There are many ways to travel. And in these special times, when we have to give up the great expeditions, reading a good book is one of them. Whether it is a novel, a biography or an essay, a good book is a way to transport yourself to another world, to visit it, to explore it, and to come back full of memories. It is also, like the most intense of journeys, a useful experience, a way of coping with trials, of experimenting with strategies and behaviours, which one stores, then unconsciously, in a kind of inner library, to bring out again, perhaps one day, in certain circumstances of real life.

If an essay generally aims to provide such advice very explicitly, a biography also provides it by encouraging the imitation of its hero; a novel also does so by allowing one to virtually live through imaginary situations, which one will almost certainly never encounter, but which enrich the panoply of possible reactions to all sorts of situations, to all forms of adversity.

Even for avid readers, the holidays are a great time to read more. And it is in this spirit that I have chosen for you ten books that I have read or re-read with great interest in the last six months. Not necessarily very recent books. Just books that I have discovered, or rediscovered, recently and whose memory will stay with me from now on.

Solomon Gurski, by Mordecai Richler, a picaresque novel by a great Canadian writer. A masterpiece of self-mockery, imagination, style, and surprises.

Everything I Loved, a novel of great subtlety, which explores in depth all the dimensions of hysteria, the masterpiece of Siri Husvedt, who is much more than Paul Auster’s wife

A Golden Son, by Shilpi Somaya Gowda, the great novel of modern India, in its conflicts with its traditions. Shattering characters.

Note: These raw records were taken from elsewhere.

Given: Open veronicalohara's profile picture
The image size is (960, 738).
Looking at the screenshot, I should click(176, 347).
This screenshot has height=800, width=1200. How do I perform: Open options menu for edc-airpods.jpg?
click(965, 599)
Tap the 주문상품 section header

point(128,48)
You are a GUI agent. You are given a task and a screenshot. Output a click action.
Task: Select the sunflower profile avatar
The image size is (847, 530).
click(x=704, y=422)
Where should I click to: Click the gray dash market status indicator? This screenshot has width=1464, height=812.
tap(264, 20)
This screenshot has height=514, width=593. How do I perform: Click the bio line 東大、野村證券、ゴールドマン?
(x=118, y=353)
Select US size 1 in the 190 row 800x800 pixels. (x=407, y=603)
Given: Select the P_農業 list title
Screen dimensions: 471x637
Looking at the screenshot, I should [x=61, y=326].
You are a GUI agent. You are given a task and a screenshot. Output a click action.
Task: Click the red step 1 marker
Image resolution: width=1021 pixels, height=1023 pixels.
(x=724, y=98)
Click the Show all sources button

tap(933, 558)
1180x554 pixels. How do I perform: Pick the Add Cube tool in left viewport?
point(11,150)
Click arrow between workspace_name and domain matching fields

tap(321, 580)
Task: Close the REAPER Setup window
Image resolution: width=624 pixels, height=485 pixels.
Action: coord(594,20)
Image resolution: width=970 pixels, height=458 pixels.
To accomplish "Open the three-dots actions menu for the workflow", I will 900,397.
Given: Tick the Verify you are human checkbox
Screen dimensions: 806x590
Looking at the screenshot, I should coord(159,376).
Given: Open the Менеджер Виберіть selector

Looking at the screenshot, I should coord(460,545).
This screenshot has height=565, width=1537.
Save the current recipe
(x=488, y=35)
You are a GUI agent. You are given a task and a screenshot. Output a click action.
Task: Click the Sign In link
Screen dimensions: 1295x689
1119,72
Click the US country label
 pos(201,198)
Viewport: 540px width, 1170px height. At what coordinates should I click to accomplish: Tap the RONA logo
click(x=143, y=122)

One day it will be empty, by Hugo Lindenberg; a fascinating novel about the end of childhood and the end of holidays, with an extraordinary economy of words.  The novel of silence.

Memoirs of Hadrian, that unclassifiable novel by Marguerite Yourcenar that I reread or go through every year, to rediscover a demand for style and precision of vocabulary.

Paul Morand, by Pauline Dreyfus. The character is abominable, the writer mediocre, but the biography is vertiginous; it is that of a whole century, and its perversions.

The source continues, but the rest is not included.